Irwin Steeve was known for “catching critters” – the deadliest and most poisonous found in California. He used a grabstick to capture rattlers, a gloved hand to garner black widows, and his bare tongue to entice the feared California purple glow worm, visible only in the glow of an expensive $5 purple beam flashlight – out of its secluded burrow. He knew that he couldn’t keep on tempting fate forever, one of these days a California-indigenous critter would rear up and he’d end up like that Australian, what was his name?   

But Irwin had a son. He’d watched his son Irwin Jr. grow up — a day at a time. Except most of the time, the phenomenon known as Irwin Steeve was never home, and so Junior, as he was called, grew up pretty much alone, except for his own beloved critters and also his mother. He preferred his pets, a circus of fleas that the boy was training for the big time.
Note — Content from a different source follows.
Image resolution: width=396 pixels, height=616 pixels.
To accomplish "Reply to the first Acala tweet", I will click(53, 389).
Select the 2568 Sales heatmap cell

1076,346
Junior had named most of them, all but the most talented one, and the tiny fleas practiced death-defying stunts under the boy’s paternal-like supervision, until finally … Irwin Steeve’s kid was a junior in high school, sweet sixteen. 

Irwin the critter catcher began thinking about his only child anew, what about college, he pondered, and what if God forbid, something were to happen to me? So he visited a California Health Insurance agent one fine sunny day, and bought a policy, available via ING Financial Services, money back term life insurance, like a one-way ticket to financial security for the boy and his fleas, and for the first time in many a year, Irwin Steve the original knew, if not bliss due to looking a glow worm in the eye, then a certain peace of mind just in case of the unthinkable.

A few months afterwards, the unthinkable was brought to bear by the God who plans such things, or if you’re an atheist, by a certain Mr. Fate, that peculiar name which Junior had bestowed upon the most talented flea, the star of his miniature circus, an aerialist extraordinaire able to leap tall toys in a single bound, and in any case, Irwin was attacked by an enraged harbor seal, bitten on his posterior, the wound became infected, and the rest is Golden State history.

As for Junior, he went to college on his ING money back term life insurance, with an assist from a California Health Insurance agent, and his late father, dead, just like the Australian, what was his name? Junior majored in animal husbandry, minored in the flea business, and as for Mr. Fate – he’s still talked about.